In defense of the Winter Olympics


The Winter Olympic Games are more exciting than their summer counterpart. To me, this seems obvious, but for some reason, winter games are consistently watched less than summer games, with PyeongChang’s opening ceremony having outstandingly low ratings. Winter Games athletes face harsher conditions: below freezing temperatures (before factoring in windchill), gusts of wind shifting them off course, poorly packed man-made snow — the list goes on. The fact that teams have wax specialists to apply the proper wax to athletes’ skis and that the wax they choose could be the difference between a gold medal or finishing in the middle of the pack shows the importance of the smallest details in these elements.

Winter games are guaranteed to be filled with drama, with rivalries that date back for decades between the United States and Russia in most events, as well as a hockey rivalry between Canada and the United States. The PyeongChang games, in particular, stand out with controversy. It is hard to discount the Russian doping scandal that broke after Russia hosted the last Olympics in Sochi and took home a staggering 33 medals. This year rather than competing as a team, any Russian athlete is competing as an individual under the title “Olympic Athlete from Russia.” North and South Korea marched under one flag at the opening ceremonies. 230 North Korean cheerleaders continue to root on athletes at events. Mike Pence represented the United States at the same time that Team U.S.A. fielded the first two openly gay Olympic athletes: snowboarder Gus Kenworthy and figure skater and self-declared “America’s Sweetheart” Adam Rippon.

The actual events themselves are also more exciting. A level of shock value can be found in most winter Olympic events, but especially in skiing and snowboarding events such as big air, slopestyle and halfpipe. Luge and skeleton must have been created by someone who had an overactive imagination and sledding obsession as a child — or a death wish. The only events that could have a similar shock factor in the summer games are diving and gymnastics. Actually, most of the most-watched summer events have some sort of winter version: speed skating and track, ice skating and gymnastics floor routines, for example. The main difference is that in the winter, everything is on ice.

The winter games are also refreshing to watch because, for the most part, they are more competitive and not American-driven. The Netherlands has been dominating speed skating for years and this year Germany won its first gold in figure skating in more than 50 years. While Americans like Chloe Kim, Red Gerard and Shaun White seemed to have led snowboarding this year, White just edged out Japan’s Ayumu Hirano by 2.5 points on his last run. This is exactly why people should care about the Winter Olympics. The idea is to watch the best athletes in the world compete against each other, to have to watch to find out what happens and root for whomever you want to win without knowing the outcome of the events before the games start.

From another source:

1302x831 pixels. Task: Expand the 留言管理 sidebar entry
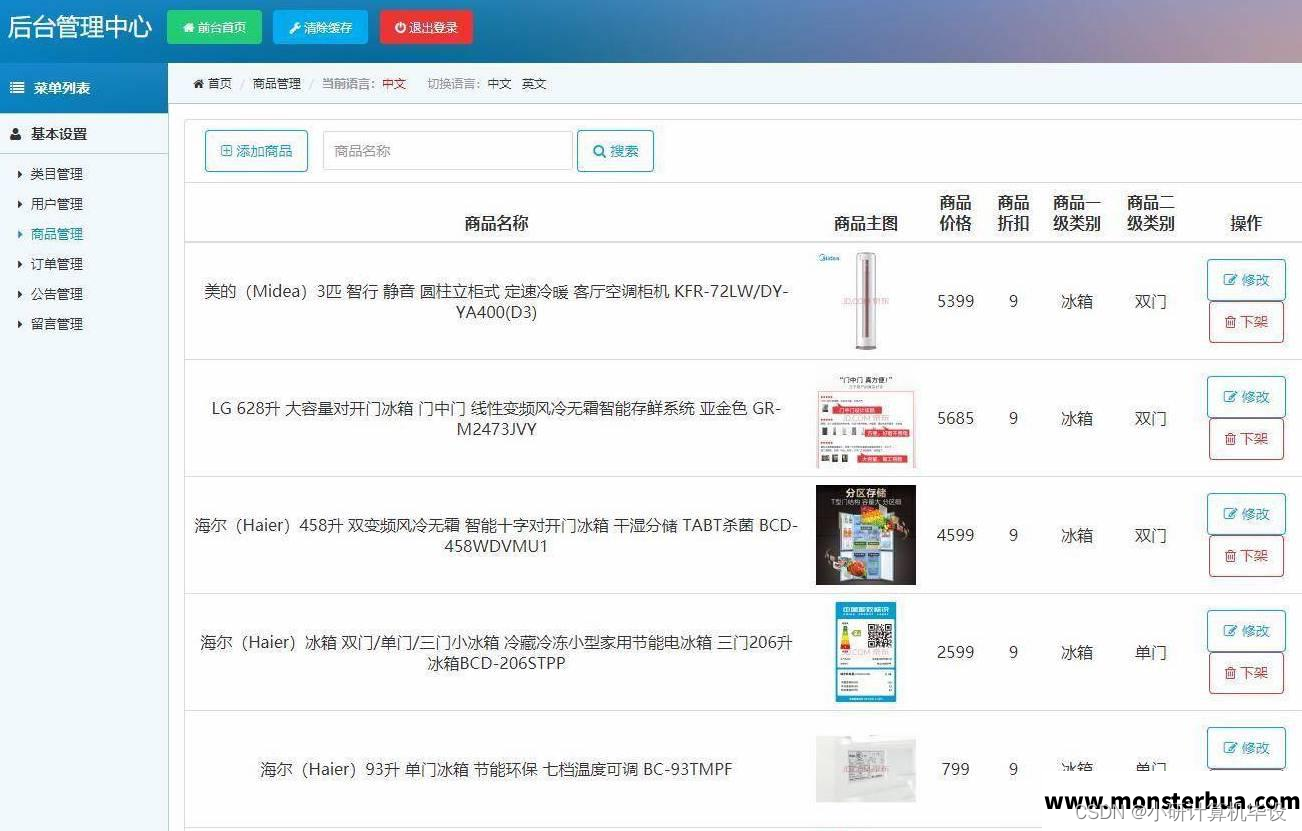57,323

Traditionally, the Winter Olympics have been exclusive to the cold-weather countries in the northern hemisphere and a lot of winter sports cater to a level of privileged athletes who can afford all of the equipment, lift passes, uniforms and ice time. But more and more countries are participating in the Winter Games; Nigeria became the first bobsled team from Africa at PyeongChang. Winter is spreading, so get on board and grab some snow boots.